Server-side cache

Also see the chaper about clustering.

Xitrum provides extensive client-side and server-side caching for faster responding. At the web server layer, small files are cached in memory, big files are sent using NIO’s zero copy. Xitrum’s static file serving speed is similar to that of Nginx. At the web framework layer you have can declare page, action, and object cache in the Rails style. All Google’s best practices like conditional GET are applied for client-side caching.

For dynamic content, if the content does not change after created (as if it is a static file), you may set headers for clients to cache aggressively. In that case, call setClientCacheAggressively() in your action.
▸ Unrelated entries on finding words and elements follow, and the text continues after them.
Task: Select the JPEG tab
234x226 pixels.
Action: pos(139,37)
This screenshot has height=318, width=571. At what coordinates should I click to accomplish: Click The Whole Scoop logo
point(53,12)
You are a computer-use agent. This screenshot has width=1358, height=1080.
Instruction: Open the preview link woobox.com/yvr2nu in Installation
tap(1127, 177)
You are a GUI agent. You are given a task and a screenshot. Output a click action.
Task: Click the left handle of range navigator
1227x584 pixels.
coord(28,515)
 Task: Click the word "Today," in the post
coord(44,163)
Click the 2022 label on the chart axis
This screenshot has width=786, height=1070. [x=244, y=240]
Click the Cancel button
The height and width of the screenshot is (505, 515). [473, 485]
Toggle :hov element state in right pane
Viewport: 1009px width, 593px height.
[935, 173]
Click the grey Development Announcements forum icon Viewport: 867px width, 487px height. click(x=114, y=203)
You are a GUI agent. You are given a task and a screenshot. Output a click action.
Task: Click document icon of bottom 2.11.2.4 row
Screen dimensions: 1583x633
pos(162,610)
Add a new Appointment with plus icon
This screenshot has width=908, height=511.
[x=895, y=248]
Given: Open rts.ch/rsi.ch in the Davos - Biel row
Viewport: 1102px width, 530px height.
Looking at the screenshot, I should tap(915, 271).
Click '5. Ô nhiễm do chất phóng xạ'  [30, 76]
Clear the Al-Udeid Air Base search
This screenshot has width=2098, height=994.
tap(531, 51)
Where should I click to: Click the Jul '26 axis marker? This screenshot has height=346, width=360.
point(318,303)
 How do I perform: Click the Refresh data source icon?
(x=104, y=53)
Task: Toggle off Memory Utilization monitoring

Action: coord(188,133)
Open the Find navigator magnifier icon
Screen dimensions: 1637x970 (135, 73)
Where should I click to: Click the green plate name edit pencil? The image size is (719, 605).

Sometimes you may want to prevent client-side caching. In that case, call setNoClientCache() in your action.

Server-side cache is discussed in more details below.

Cache page or action

import xitrum.Action
import xitrum.annotation.{GET, CacheActionMinute, CachePageMinute}

@GET("articles")
@CachePageMinute(1)
class ArticlesIndex extends Action {
  def execute() {
    ...
  }
}

@GET("articles/:id")
@CacheActionMinute(1)
class ArticlesShow extends Action {
  def execute() {
    ...
  }
}

The terms “page cache” and “action cache” came from Ruby on Rails.

The order of processing a request is designed like this: (1) request -> (2) before filter methods -> (3) action’s execute method -> (4) response

At the 1st request, Xitrum will cache the response for the time period specified. @CachePageMinute(1) or @CacheActionMinute(1) both mean caching for 1 minute. Xitrum only caches when the response status is “200 OK”. For example, response with status “500 Internal Server Error” or “302 Found” (redirect) will not be cached.

At the following requests to the same action, if the cached response is still within the specified time, Xitrum will just respond the cached response:

  • For page cache, the order is (1) -> (4).
  • For action cache, the order is (1) -> (2) -> (4), or just (1) -> (2) if one of the before filters return “false”.

So the difference is: For page cache, the before filters are not run.

Usually, page cache is used when the same response can be used for all users. Action cache is used when you want to run a before filter to “guard” the cached response, like checking if the user has logged in:

  • If the user has logged in, he can use the cached response.
  • If the user has not logged in, redirect him to the login page.

Cache object

You use methods in xitrum.Config.xitrum.cache, it’s an instance of xitrum.Cache.

Without an explicit TTL (time to live):

  • put(key, value)

With an explicit TTL:

  • putSecond(key, value, seconds)
  • putMinute(key, value, minutes)
  • putHour(key, value, hours)
  • putDay(key, value, days)

Only if absent:

  • putIfAbsent(key, value)
  • putIfAbsentSecond(key, value, seconds)
  • putIfAbsentMinute(key, value, minutes)
  • putIfAbsentHour(key, value, hours)
  • putIfAbsentDay(key, value, days)

Remove cache

Remove page or action cache:

removeAction[MyAction]

Remove object cache:

remove(key)

Remove all keys that start with a prefix:

removePrefix(keyPrefix)

With removePrefix, you have the power to form hierarchical cache based on prefix. For example you want to cache things related to an article, then when the article changes, you want to remove all those things.

import xitrum.Config.xitrum.cache

// Cache with a prefix
val prefix = "articles/" + article.id
cache.put(prefix + "/likes", likes)
cache.put(prefix + "/comments", comments)

// Later, when something happens and you want to remove all cache related to the article
cache.remove(prefix)

Config

The cache feature in Xitrum is provided by cache engines. You can choose the engine that suits your need.

In config/xitrum.conf, you can config cache engine in one of the following 2 forms, depending on the engine you choose:

cache = my.cache.EngineClassName

Or:

cache {
  "my.cache.EngineClassName" {
    option1 = value1
    option2 = value2
  }
}

Xitrum provides this one:

cache {
  # Simple in-memory cache
  "xitrum.local.LruCache" {
    maxElems = 10000
  }
}

If you have a cluster of servers, you can use Hazelcast.

If you want to create your own cache engine, implement the interface xitrum.Cache.

How cache works

Inbound:

               the action response
               should be cached and
request        the cache already exists?
-------------------------+---------------NO--------------->
                         |
<---------YES------------+
  respond from cache

Outbound:

               the action response
               should be cached and
               the cache does not exist?           response
<---------NO-------------+---------------------------------
                         |
<---------YES------------+
  store response to cache

xitrum.util.LocalLruCache

The above cache is the cache shared by the whole system. If you only want a small convenient cache, you can use xitrum.util.LocalLruCache.

import xitrum.util.LocalLruCache

// LRU (Least Recently Used) cache that can contain 1000 elements.
// Keys and values are both of type String.
val cache = LocalLruCache[String, String](1000)

The returned cache is a java.util.LinkedHashMap. You can call LinkedHashMap methods from it.